In deze zaak, die voor de Rechtbank Rotterdam is behandeld, gaat het om een geschil tussen [bedrijf A] en [bedrijf B] over de uitvoering van overeenkomsten gericht op de ontwikkeling van een implanteerbare insulinepomp. [bedrijf A] vordert in conventie (gedeeltelijke) ontbinding van de overeenkomsten en schadevergoeding van in totaal € 439.536,50, terwijl [bedrijf B] in reconventie betaling van openstaande facturen tot een bedrag van € 228.986,45 inclusief btw eist. De rechtbank heeft op 23 maart 2022 uitspraak gedaan.

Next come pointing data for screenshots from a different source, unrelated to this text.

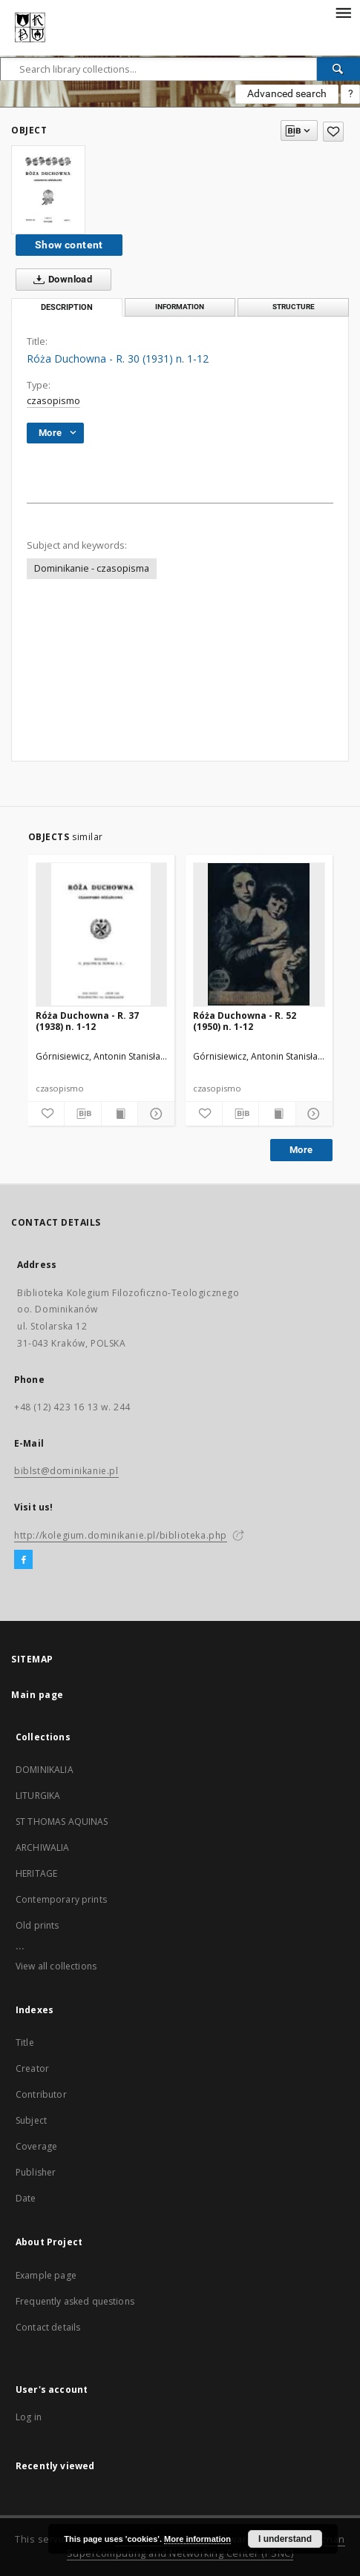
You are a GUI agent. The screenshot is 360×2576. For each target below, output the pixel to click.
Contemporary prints (61, 1899)
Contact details (48, 2327)
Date (26, 2198)
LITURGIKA (38, 1795)
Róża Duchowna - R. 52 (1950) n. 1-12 (244, 1020)
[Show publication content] (120, 1113)
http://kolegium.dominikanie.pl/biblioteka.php (120, 1535)
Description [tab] (67, 307)
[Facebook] (23, 1560)
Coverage (36, 2146)
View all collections (56, 1966)
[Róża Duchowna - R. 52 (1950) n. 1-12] (259, 934)
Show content (69, 245)
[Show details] (154, 1113)
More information (197, 2538)
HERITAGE (36, 1873)
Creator (32, 2068)
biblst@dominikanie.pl (66, 1470)
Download (59, 279)
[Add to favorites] (333, 132)
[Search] (338, 69)
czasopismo (53, 400)
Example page (46, 2275)
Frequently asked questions (75, 2301)
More (301, 1149)
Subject (31, 2120)
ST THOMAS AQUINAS (62, 1821)
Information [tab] (179, 307)
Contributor (41, 2094)
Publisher (36, 2172)
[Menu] (343, 12)
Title (25, 2042)
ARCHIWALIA (43, 1847)
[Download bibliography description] (83, 1113)
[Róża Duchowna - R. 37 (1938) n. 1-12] (101, 934)
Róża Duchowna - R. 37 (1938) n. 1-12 (87, 1020)
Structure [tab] (293, 307)
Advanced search (287, 93)
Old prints (37, 1925)
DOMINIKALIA (44, 1769)
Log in (29, 2417)
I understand (285, 2539)
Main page (37, 1694)
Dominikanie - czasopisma (91, 568)
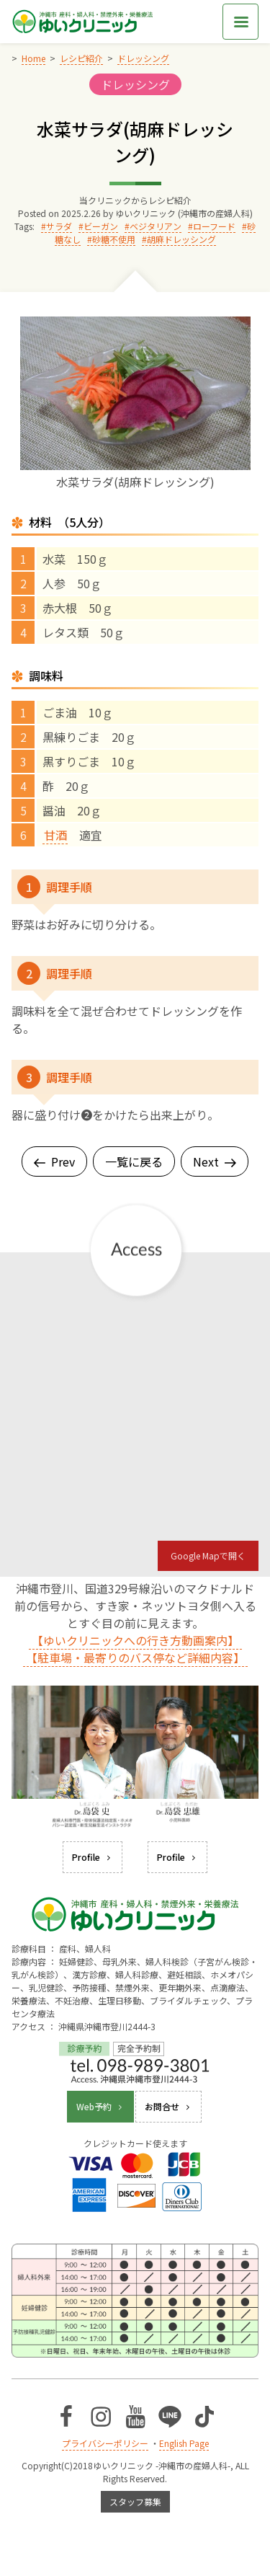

De procedure begon met een dagvaarding op 11 januari 2021, gevolgd door verschillende conclusies en een mondelinge behandeling op 21 september 2021. De rechtbank heeft vastgesteld dat [bedrijf A] en [bedrijf B] overeenkomsten hebben gesloten voor de ontwikkeling van de insulinepomp, waarbij [bedrijf A] stelt dat [bedrijf B] tekort is geschoten in de nakoming van deze overeenkomsten. [bedrijf A] heeft ook een beroep gedaan op verrekening met een vordering tot betaling van dwangsommen van € 1.000.000 die [bedrijf B] zou zijn verschuldigd.
De rechtbank heeft de vorderingen van [bedrijf A] afgewezen en die van [bedrijf B] toegewezen. De rechtbank concludeert dat er geen sprake is van tekortkomingen aan de zijde van [bedrijf B] die een ontbinding van de overeenkomsten of schadevergoeding rechtvaardigen. De rechtbank heeft ook geoordeeld dat [bedrijf B] zich terecht op haar opschortingsrecht heeft beroepen, omdat [bedrijf A] in gebreke was met de betaling van facturen. De vorderingen in reconventie zijn toegewezen, en [bedrijf A] is veroordeeld tot betaling van de openstaande facturen aan [bedrijf B].